▶ Zu erledigende Aufgaben:
[1] Geben Sie aus dem Forenthread zur Beckhoff KL6821 den Abschnitt wortgetreu wieder, der bei den Worten „Von Twincat müsste“ einsetzt und nach den Worten „(28 August 2018)“ endet.
[2] Wonach sucht die KS2000 laut dem Forenthread zur Beckhoff KL6821 die Geräte?

▶ Bereitgestellter Text:
* * * * * * *

# Beckhoff KL6821 und Lunatone CW-WW LED Dimmer



## ADS_0x1 (18 Juli 2018)

Hallo zusammen,

nachdem ich mein vorheriges DALI Problem gelöst habe, steht mir nun das nächste ins Haus.
Ich habe an meine KL6821 zwei DAP-04 angeschlossen, einen Lunatone Phasendimmer (DALI PD 3-25W ab/anschnitt R,L,C) und einen Lunatone CW-WW LED Dimmer 16A (89453841).

Leider wird der letztere von der KS2000 nicht erkannt, die anderen schon. Auch wenn ich den CW-WW direkt an die Karte hänge und als einzelnes Gerät wird er nicht gefunden. Ich weiß, dass es sich bei diesem Gerät um einen DALI DeviceType 8 handelt. Hat es damit etwas zu tun?

Viele Grüße & Danke für die Hilfe!


----------



## Fozzy (18 Juli 2018)

Von Twincat müsste es zumindest unterstützt werden:
https://infosys.beckhoff.de/index.p.../html/TcPlcLibDALIV2_EnableDeviceType.htm&id=

Aber bei KS2000 habe ich keine Ahnung. 

Zu dem Luxus bin ich noch nicht gekommen


----------



## !name! (28 August 2018)

Die KS2000 sucht Geräte per Kurzadresse. Soll ein Gerät von der KS2000 gefunden werden, so muss das Vorschaltgerät eine Kurzadresse haben.
Als einfachen Test kannst du einfach mal einen Schaltbefehl per Broadcast versenden. Dann müssen alle Geräte reagieren, egal ob diese eine Kurzadresse haben oder nicht. Reagiert ein Gerät nicht, so stimmt etwas mit der Verdrahtung nicht oder das Vorschaltgerät ist defekt.

Das Adressieren und das Versenden von Broadcast-Befehlen kannst du per KS2000 machen. Die KS2000 unterstützt die KL6821 mittlerweile recht gut. Es werden (fast) alle DALI-Befehle unterstützt. Auch lassen sich sehr gut DALI2-Sensoren in Betrieb nehmen. Die KS2000 bietet für die KL6821 (DALI2) hier deutlich mehr Möglichkeiten als noch für die KL6811 (DALI1). 


Wenn das alles nicht weiterhilft, so würde ich einfach mal im Support anrufen.


----------



## ADS_0x1 (4 September 2018)

Hallo !name!,

danke für die Rückmeldung. Ich zweifel mittlerweile echt an mir, denn ein anderer Forenbenutzer hat mein Vorschaltgerät (und meine KL6811, die ich selbst mit dem Beckhoff Support gemeinsam nicht an's Laufen bekommen habe) am Rennen.

* * * * * * *

▶ Datensatz:
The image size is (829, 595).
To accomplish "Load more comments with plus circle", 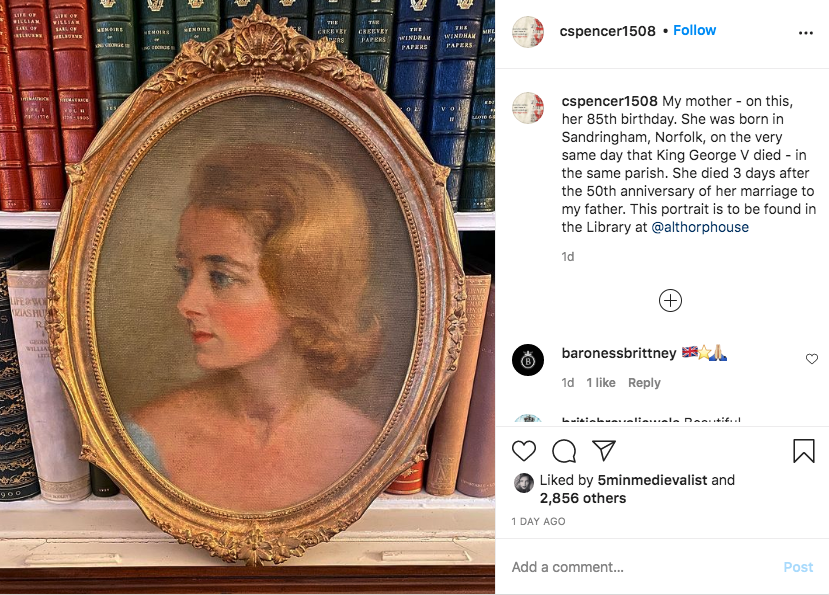I will (670, 300).
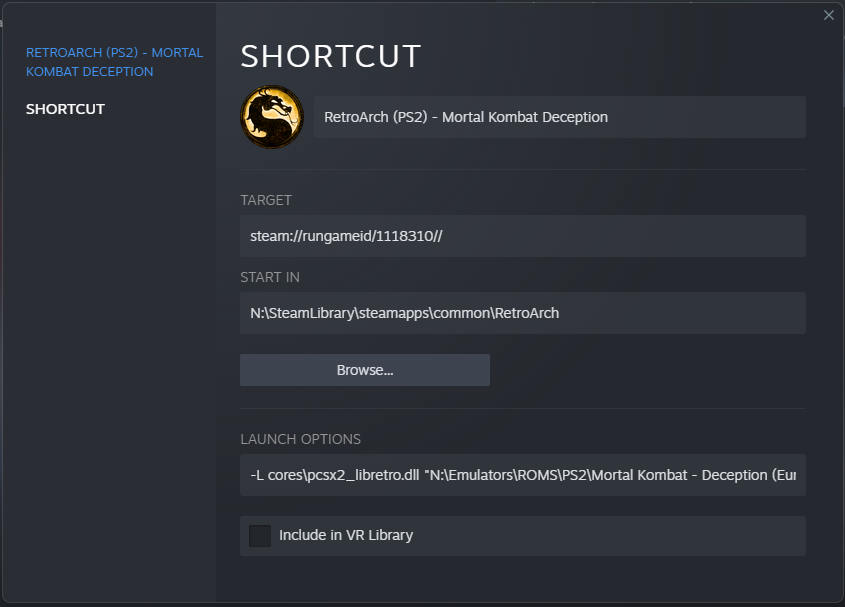Viewport: 845px width, 607px height.
Task: Browse for a new start location
Action: tap(364, 369)
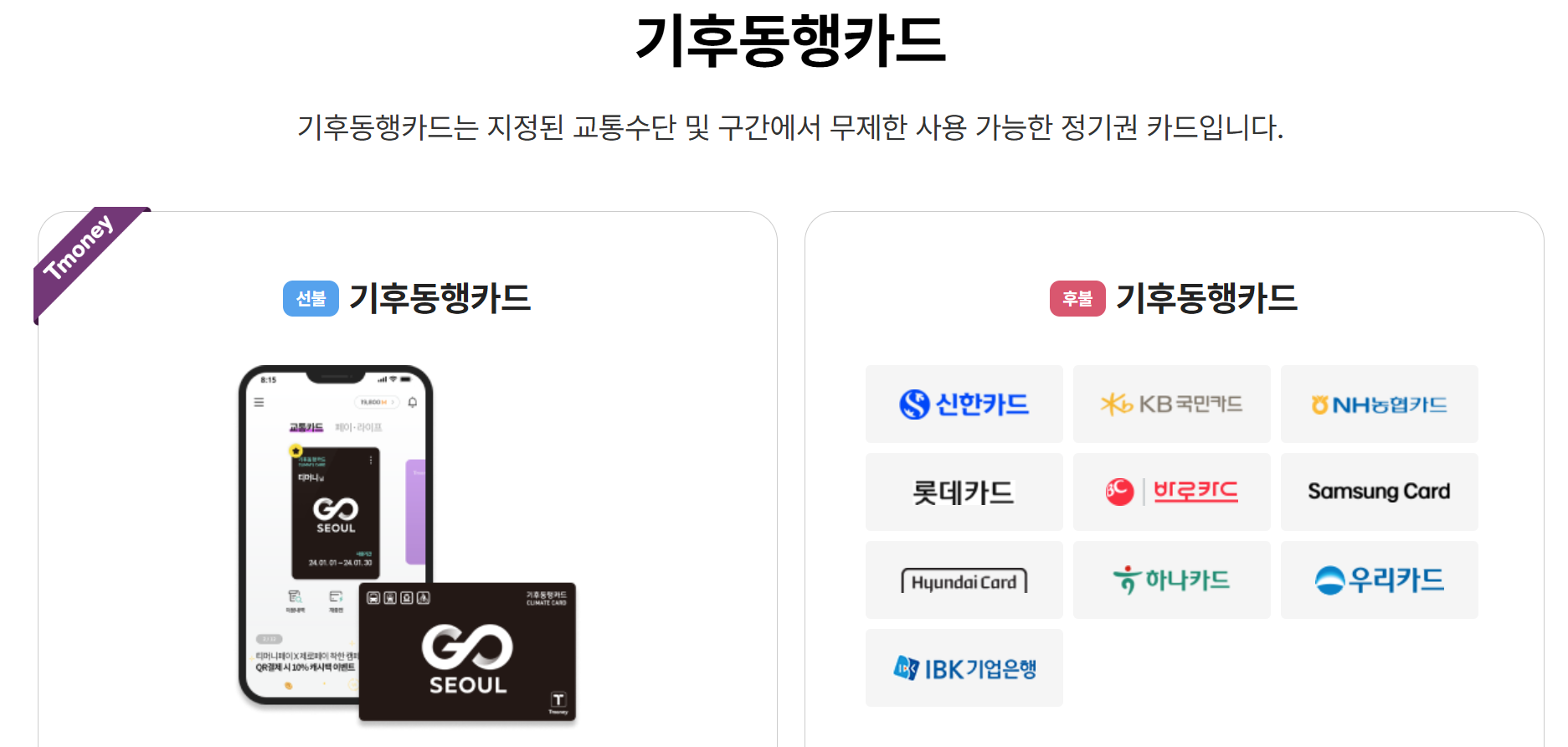The height and width of the screenshot is (747, 1568).
Task: Select the Samsung Card tile
Action: [1379, 492]
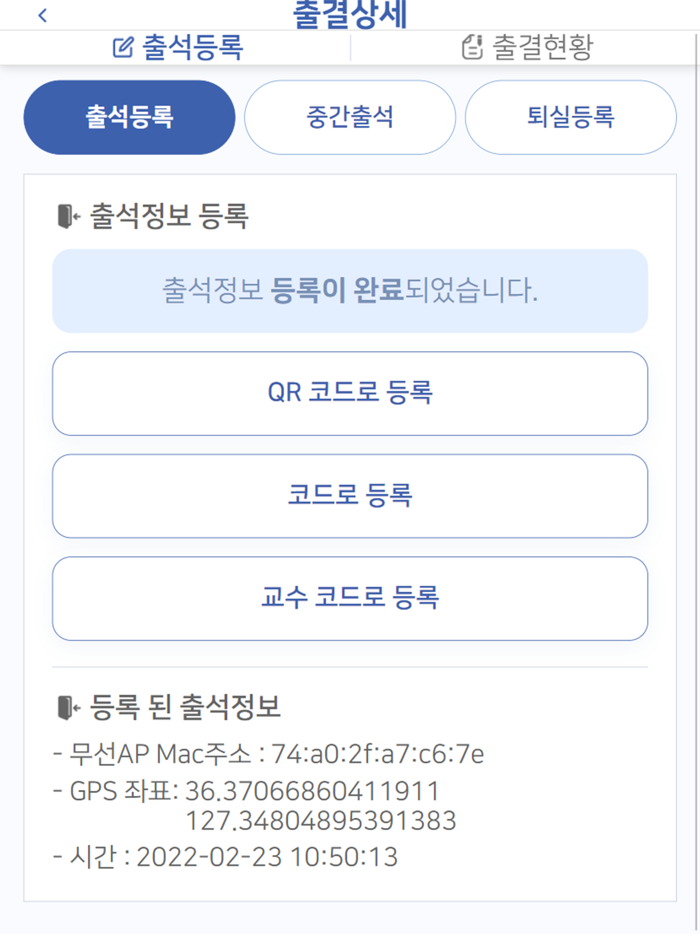This screenshot has width=700, height=934.
Task: Click the completion message banner
Action: [x=348, y=291]
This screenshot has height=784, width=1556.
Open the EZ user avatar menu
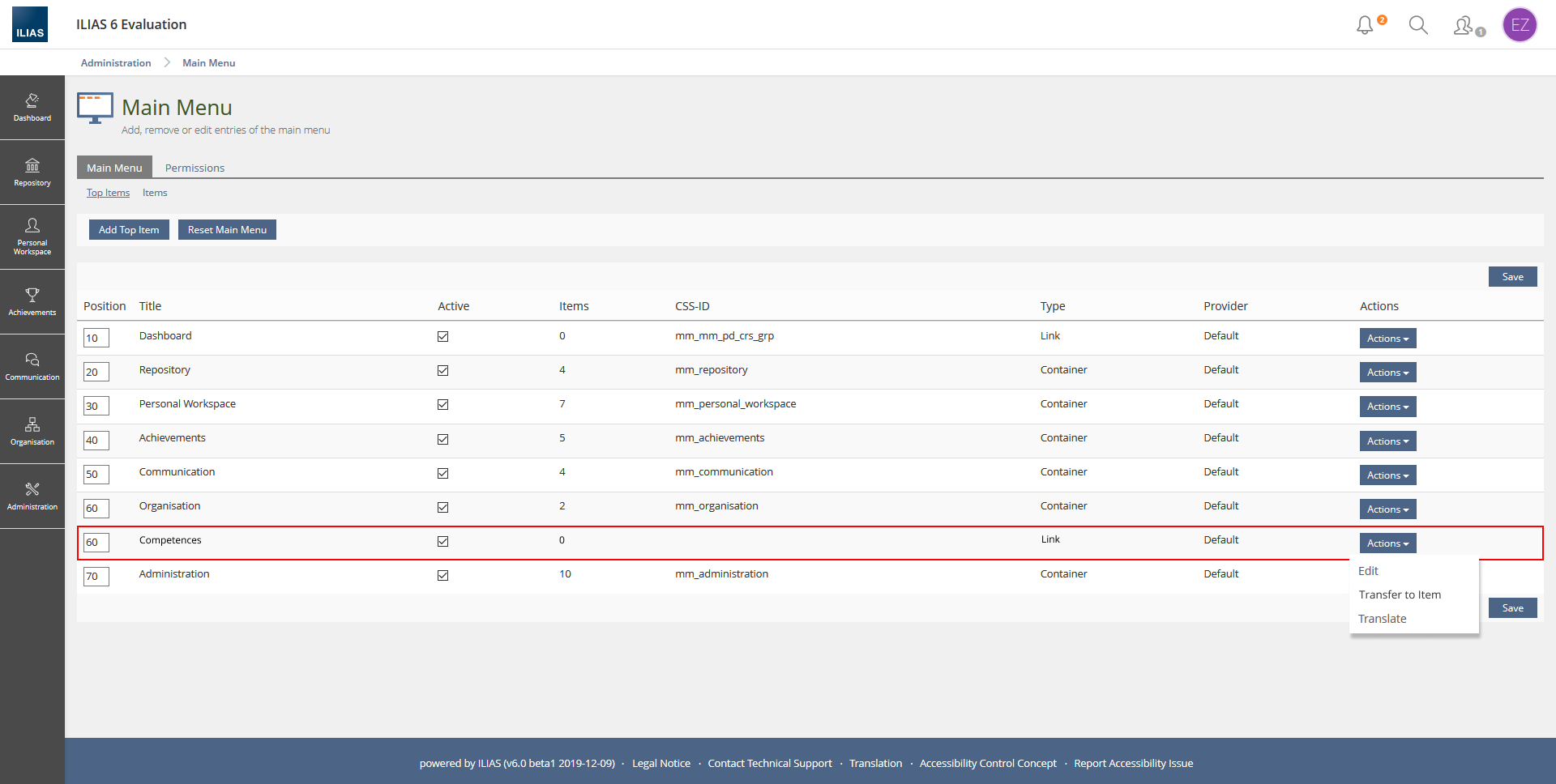[1520, 25]
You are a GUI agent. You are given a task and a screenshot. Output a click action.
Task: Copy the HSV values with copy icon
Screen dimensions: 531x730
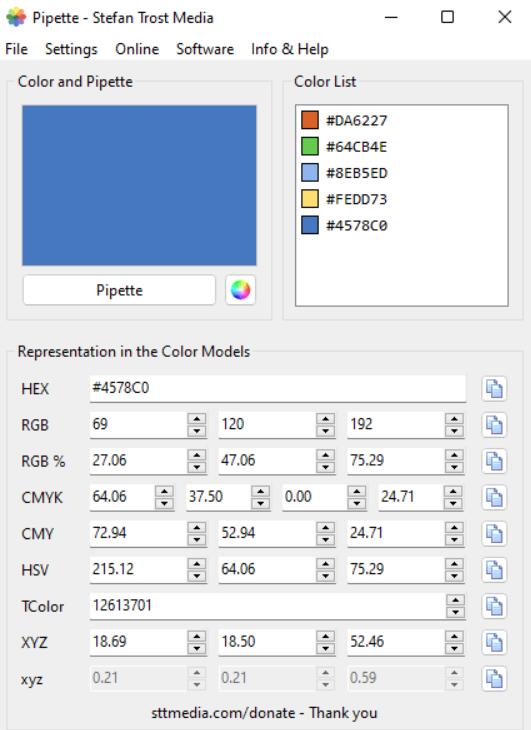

* * * * * * *

▶ Antworten je Aufgabe:
[1]
Von Twincat müsste es zumindest unterstützt werden:
https://infosys.beckhoff.de/index.p.../html/TcPlcLibDALIV2_EnableDeviceType.htm&id=

Aber bei KS2000 habe ich keine Ahnung. 

Zu dem Luxus bin ich noch nicht gekommen


----------



## !name! (28 August 2018)

[2] Die KS2000 sucht die Geräte per Kurzadresse.